___ Selected extract ___

As shown in Table 4, I_SL values were 48~49 cm (W1F1) to 62~64 cm (W3F2) in 2016 and 2017, and I_SL values under W3F2 treatment were 26.53~51.32% and 3.33~21.58% larger than those of W1F1 and CK. Seen from the results obtained, the irrigation quota was more related to I_SL, as more irrigated water were helpful to obtain larger I_SL values, and the effects of irrigation quotas on the differences of I_SL values reached a significant level (p < 0.05), while those of fertilizer amounts failed. However, their coupling effects were enhanced to significant impacts under the significant level of p < 0.01. On the other hand, Y_max and Y_min were acquired in W2F1 (7256 kg·ha⁻¹) and W1F2 (4661 kg·ha⁻¹), while that of Y_CK was 6976 kg·ha⁻¹ in 2016. Similar results were obtained in 2017. Besides, the highest PFP values were in both W2F1 treatments for two years, and it was 133.06~193.62% higher than that of CK (5.49 kg·kg⁻¹). However, the highest iWUE value was obtained under W1F3 treatment in both 2016 and 2017 (8.17 kg·m⁻³ and 14.86kg·m⁻³), which increased by 29.48% and 78.72% when compared with CK (6.31 kg·m⁻³ and 8.31 kg·m⁻³). The improving effect (EI) of W1F2, W3F2, and W3F3 treatments were negative values, and the EI_max was acquired in W2F1 treatment (33.14% and 24.86%). Based on the two-year data analysis, the iWUE was significantly affected by irrigation quotas (p < 0.05), the PFP was significantly influenced by fertilizer amounts (p < 0.01), and they were both significantly affected by the coupling effects of water–fertilizer (p < 0.01). Besides, the crop yield was significantly affected neither by the irrigation quota nor the fertilizer amount; only their interaction reached the significant level (p < 0.01).

3.3. Optimized Water and Fertilizer Managements of Jujube in the Xinjiang Area

Based on the results mentioned above, the impact of water and fertilizer managements on physiological indicators and growth indexes varied among different treatments. The corresponding yield effect model was obtained by regression in Equation (1), and the optimized results of the yield model were shown in Figure 5. According to Equation (1), the interaction coefficient of water and fertilizer was a positive value, which meant that the positive impacts were increasing. Seen from Figure 5, the effect of the water and fertilizer coupling model showed a bimodal surface; the relatively higher yield was acquired with either low fertilizer or high fertilizer amount when irrigated with a moderate quota. Low fertilizer and moderate irrigation would be a better choice, as the maximum yield was acquired as 6.87 Mg ha⁻¹, and the optimized irrigation quota should be 815 mm while applying fertilizer with the amount of 400 kg ha⁻¹.

$$\mathrm{Y}=4.8\times {10}^{-6}\times F^2-3.1\times {10}^{-5}\times W^2+1.4\times {10}^{-6}\times W\times F+5.0\times {10}^{-2}\times W-1.0\times {10}^{-2}\times F-10.0\left(R^2=0.85\right)$$

(1)

where Y represents the jujube yield (kg ha⁻¹); W is the irrigation quota (mm), and F is the fertilizer amount (kg ha⁻¹).

4. Discussion

Water and fertilizer management is critical to crop production, especially for agriculture in arid areas [21]. When the coupling effects of water and fertilizer are optimized, the crop yield is significantly increased [20]. The key of water and fertilizer coupling is “using water to promote fertilizer [and] using fertilizer to adjust water”. In recent years, water–fertilizer management has become a hot research topic, especially when applying water-saving technology [22,23]. However, the related studying results related to jujube plantations are lacking.

___ Data extract ___

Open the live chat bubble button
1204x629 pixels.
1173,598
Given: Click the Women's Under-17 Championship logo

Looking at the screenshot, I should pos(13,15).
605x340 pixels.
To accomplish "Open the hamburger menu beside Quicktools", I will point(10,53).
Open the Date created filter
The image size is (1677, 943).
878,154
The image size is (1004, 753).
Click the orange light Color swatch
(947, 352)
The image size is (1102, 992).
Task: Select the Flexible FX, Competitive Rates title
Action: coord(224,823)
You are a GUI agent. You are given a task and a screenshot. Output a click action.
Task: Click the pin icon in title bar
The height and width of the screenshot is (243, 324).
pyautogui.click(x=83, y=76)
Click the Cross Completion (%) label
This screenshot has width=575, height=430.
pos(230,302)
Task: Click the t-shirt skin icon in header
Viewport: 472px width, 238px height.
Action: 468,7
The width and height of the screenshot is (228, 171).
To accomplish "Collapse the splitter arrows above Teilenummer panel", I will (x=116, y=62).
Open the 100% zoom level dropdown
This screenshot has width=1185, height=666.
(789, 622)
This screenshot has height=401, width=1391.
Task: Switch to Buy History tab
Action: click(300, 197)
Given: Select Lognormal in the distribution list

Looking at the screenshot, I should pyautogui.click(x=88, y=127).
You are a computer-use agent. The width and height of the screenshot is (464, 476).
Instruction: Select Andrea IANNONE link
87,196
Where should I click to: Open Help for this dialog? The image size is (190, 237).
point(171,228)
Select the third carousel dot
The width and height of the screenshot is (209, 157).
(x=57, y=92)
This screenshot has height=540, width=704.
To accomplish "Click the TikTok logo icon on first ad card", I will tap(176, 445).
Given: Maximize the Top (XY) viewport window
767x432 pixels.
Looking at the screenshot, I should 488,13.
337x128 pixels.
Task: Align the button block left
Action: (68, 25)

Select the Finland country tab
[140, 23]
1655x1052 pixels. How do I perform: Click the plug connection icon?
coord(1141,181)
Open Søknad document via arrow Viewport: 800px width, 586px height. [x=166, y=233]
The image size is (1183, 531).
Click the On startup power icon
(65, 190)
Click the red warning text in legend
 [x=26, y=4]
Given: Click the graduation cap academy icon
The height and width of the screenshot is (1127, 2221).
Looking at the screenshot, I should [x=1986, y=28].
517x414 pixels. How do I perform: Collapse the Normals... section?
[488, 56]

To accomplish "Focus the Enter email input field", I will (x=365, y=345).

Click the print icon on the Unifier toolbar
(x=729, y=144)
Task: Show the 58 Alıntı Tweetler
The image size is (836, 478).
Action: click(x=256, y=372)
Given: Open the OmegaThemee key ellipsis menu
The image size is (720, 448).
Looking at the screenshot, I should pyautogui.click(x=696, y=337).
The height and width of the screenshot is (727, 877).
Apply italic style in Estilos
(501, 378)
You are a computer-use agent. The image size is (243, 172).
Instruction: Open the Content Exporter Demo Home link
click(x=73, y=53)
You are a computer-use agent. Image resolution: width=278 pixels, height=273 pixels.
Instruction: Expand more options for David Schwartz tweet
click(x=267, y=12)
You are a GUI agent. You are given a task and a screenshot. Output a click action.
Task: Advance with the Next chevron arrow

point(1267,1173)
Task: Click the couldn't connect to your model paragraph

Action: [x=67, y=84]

___

Complete the following:
**1)** According to the jujube excerpt, what irrigation quota is given as optimal?
**2)** Output the part of the jujube excerpt that opens with the words containing "4. Discussion" and closes with "plantations are lacking.".
**3)** List every distinct treatment designation that appears in the jujube excerpt, including the control.
Work only from the jujube excerpt and not from the rows.

Problem solutions:
**1)** 815 mm

**2)**
4. Discussion

Water and fertilizer management is critical to crop production, especially for agriculture in arid areas [21]. When the coupling effects of water and fertilizer are optimized, the crop yield is significantly increased [20]. The key of water and fertilizer coupling is “using water to promote fertilizer [and] using fertilizer to adjust water”. In recent years, water–fertilizer management has become a hot research topic, especially when applying water-saving technology [22,23]. However, the related studying results related to jujube plantations are lacking.

**3)** W1F1, W3F2, CK, W2F1, W1F2, W1F3, W3F3